◆ Extract to read:

────────────────────────────────────────

Ferroelectricity can exist in a sheet of material just a few nanometres thick. This new and unexpected discovery by researchers in the US and South Korea could help in the development of new materials for nanoscale electronics.
Ferroelectric materials have permanent electric dipole moments – much like their ferromagnetic counterparts, which have permanent magnetic dipole moments. Ferroelectrics have the potential to be used in a wide range of devices because their dipole moments can be oriented using electric fields, which are much easier to create than the magnetic fields used to manipulate ferromagnetic materials. One possible application is memory chips that store data in terms of the polarization of ferroelectric thin films. A major problem, however, is that these materials cease to be ferroelectric as they become very thin, which limits their usefulness in modern electronic devices.

────────────────────────────────────────

◆ Material supplied:
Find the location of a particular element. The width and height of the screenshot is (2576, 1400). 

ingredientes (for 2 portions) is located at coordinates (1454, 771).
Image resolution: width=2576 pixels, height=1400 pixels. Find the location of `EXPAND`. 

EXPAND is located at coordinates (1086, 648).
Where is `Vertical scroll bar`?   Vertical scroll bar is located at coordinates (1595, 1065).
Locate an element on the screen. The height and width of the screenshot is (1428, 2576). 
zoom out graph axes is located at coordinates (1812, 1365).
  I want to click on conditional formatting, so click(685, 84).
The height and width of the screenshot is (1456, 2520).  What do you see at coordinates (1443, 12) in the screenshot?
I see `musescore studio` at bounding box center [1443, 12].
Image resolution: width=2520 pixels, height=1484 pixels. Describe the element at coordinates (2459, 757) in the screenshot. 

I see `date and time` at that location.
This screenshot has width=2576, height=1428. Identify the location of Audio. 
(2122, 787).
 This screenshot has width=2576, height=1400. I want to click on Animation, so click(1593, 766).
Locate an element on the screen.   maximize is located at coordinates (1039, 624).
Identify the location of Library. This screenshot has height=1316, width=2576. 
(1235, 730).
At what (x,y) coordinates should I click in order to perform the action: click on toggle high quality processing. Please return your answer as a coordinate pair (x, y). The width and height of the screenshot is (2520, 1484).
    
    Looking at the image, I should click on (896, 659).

────────────────────────────────────────

◆ Instruction A: List every distinct word in the ferroelectricity text that begins with "ferro", treating capitalized and lower-case forms as the same word.
◆ Instruction B: Please print the records starting with their first line and ending with the line that contains "(1235, 730).", both ends included.

◆ Task solution A: ferroelectricity, ferroelectric, ferromagnetic, ferroelectrics

◆ Task solution B:
Find the location of a particular element. The width and height of the screenshot is (2576, 1400). 

ingredientes (for 2 portions) is located at coordinates (1454, 771).
Image resolution: width=2576 pixels, height=1400 pixels. Find the location of `EXPAND`. 

EXPAND is located at coordinates (1086, 648).
Where is `Vertical scroll bar`?   Vertical scroll bar is located at coordinates (1595, 1065).
Locate an element on the screen. The height and width of the screenshot is (1428, 2576). 
zoom out graph axes is located at coordinates (1812, 1365).
  I want to click on conditional formatting, so click(685, 84).
The height and width of the screenshot is (1456, 2520).  What do you see at coordinates (1443, 12) in the screenshot?
I see `musescore studio` at bounding box center [1443, 12].
Image resolution: width=2520 pixels, height=1484 pixels. Describe the element at coordinates (2459, 757) in the screenshot. 

I see `date and time` at that location.
This screenshot has width=2576, height=1428. Identify the location of Audio. 
(2122, 787).
 This screenshot has width=2576, height=1400. I want to click on Animation, so click(1593, 766).
Locate an element on the screen.   maximize is located at coordinates (1039, 624).
Identify the location of Library. This screenshot has height=1316, width=2576. 
(1235, 730).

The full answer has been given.